ACTIVITY
The output should consist solely of the lines running from the one that contains "Task: Click the search magnifier icon" through the end of the records below, copied exactly.

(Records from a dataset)

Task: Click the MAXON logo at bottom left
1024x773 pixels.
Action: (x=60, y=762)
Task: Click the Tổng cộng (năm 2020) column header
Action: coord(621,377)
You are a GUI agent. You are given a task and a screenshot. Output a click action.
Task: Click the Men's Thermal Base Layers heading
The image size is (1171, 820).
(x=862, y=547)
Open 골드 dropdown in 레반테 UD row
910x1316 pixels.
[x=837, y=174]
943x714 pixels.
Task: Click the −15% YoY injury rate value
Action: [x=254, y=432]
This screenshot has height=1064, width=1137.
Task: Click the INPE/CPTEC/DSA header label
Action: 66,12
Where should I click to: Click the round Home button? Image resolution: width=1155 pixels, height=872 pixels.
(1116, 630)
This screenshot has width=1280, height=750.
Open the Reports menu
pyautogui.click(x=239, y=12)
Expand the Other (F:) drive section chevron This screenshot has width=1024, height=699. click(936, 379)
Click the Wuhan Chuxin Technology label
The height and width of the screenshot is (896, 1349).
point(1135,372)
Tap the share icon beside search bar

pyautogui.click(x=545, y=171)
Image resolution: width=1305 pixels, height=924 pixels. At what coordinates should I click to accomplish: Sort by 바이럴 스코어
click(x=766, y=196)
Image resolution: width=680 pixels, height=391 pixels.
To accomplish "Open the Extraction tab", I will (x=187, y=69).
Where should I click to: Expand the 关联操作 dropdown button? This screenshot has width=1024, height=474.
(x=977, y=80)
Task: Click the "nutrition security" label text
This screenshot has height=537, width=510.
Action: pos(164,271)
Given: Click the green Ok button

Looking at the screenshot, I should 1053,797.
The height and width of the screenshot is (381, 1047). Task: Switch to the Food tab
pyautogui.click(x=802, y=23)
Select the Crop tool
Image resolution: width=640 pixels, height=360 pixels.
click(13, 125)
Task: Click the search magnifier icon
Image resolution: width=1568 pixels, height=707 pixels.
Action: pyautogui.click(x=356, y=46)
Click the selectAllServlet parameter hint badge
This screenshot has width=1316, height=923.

COMPLETED EXERCISE
Task: Click the search magnifier icon
Image resolution: width=1568 pixels, height=707 pixels.
Action: pyautogui.click(x=356, y=46)
Click the selectAllServlet parameter hint badge
This screenshot has width=1316, height=923.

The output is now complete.